Depois que retornou às atividades do tribunal, Celso tirou a discussão da esfera online e pediu para que o caso fosse pautado no plenário "físico", nas tradicionais sessões transmitidas ao vivo pela TV Justiça (agora realizadas por videoconferência). Perto da aposentadoria, em um de seus últimos atos no Supremo, Celso votou para que Bolsonaro prestasse o depoimento presencialmente — apenas o ministro aposentado já votou oficialmente no caso até agora.
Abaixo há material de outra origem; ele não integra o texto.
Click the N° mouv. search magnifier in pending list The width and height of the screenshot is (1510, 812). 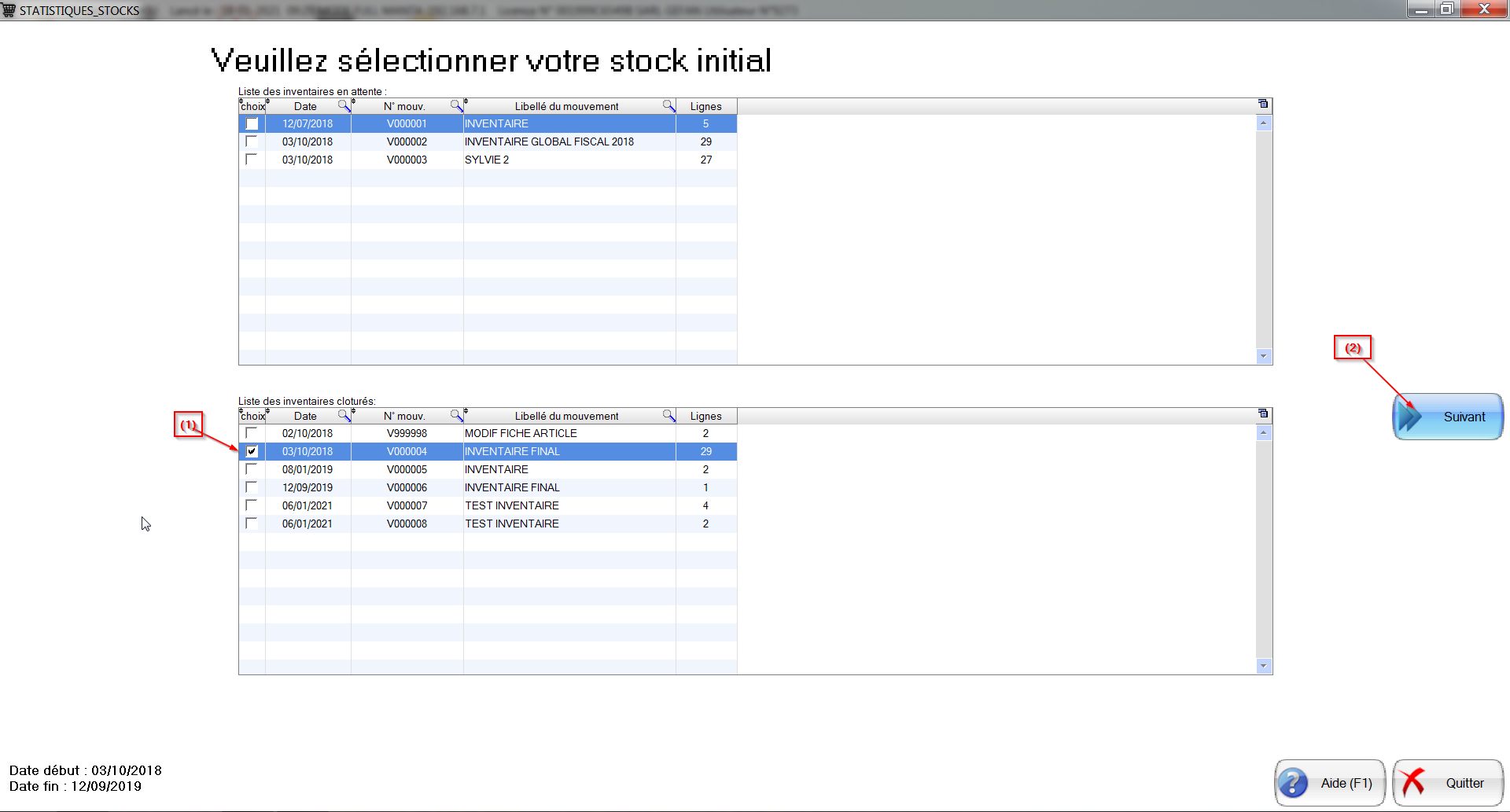[456, 105]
Após defender a prerrogativa de Bolsonaro prestar depoimento por escrito, a AGU mudou de posição e informou à Corte que Bolsonaro havia desistido de se explicar às autoridades e que o processo poderia ser encaminhado à Polícia Federal para a elaboração do relatório final. Moraes, no entanto, já na condição de relator, após herdar o caso, concluiu que um investigado não pode deixar de ser submetido ao interrogatório policial, ainda que decida permanecer em silêncio.

"Somente a partir da concretização do ato investigatório oficial — intimação para interrogatório presencial ou envio de perguntas por escrito, dependendo da decisão do plenário desta Corte —, caberá ao Presidente da República, no real, efetivo e concreto exercício do direito de defesa, analisar e ponderar sobre qual a amplitude que pretende conceder ao 'diálogo equitativo entre o indivíduo e o Estado', como fator legitimador do processo penal em busca da verdade real e esclarecimento dos fatos", observou Moraes.
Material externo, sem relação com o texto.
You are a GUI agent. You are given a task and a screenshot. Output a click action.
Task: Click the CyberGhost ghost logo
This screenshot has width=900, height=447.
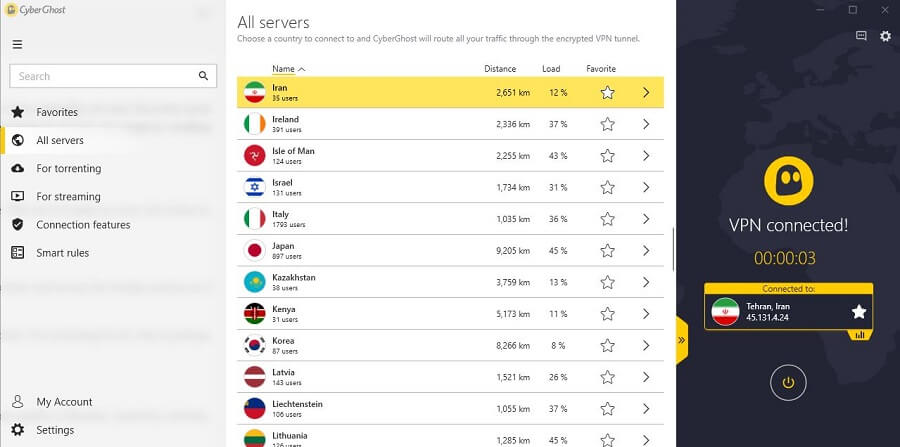click(788, 181)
A controvérsia foi agendada para análise do plenário do STF no dia 24 de fevereiro, mas o processo não foi chamado para julgamento, adiando o desfecho do caso. Agora, segundo apurou o Estadão, o presidente do STF, Luiz Fux, está aguardando uma nova sinalização de Moraes para reagendar o julgamento. Como Celso de Mello já votou no caso, Nunes Marques — que assumiu a sua cadeira — não poderá se manifestar.

"Sobre como deve ser o interrogatório, o Código de Processo Penal silencia. Só diz como deve ser o depoimento do Presidente (quando é testemunha), não o seu interrogatório (quando é investigado)", destacou Raquel.

Procurados pela reportagem, o STF, a PGR e Moro não se pronunciaram. O Palácio do Planalto informou que "não se manifesta sobre processos em tramitação".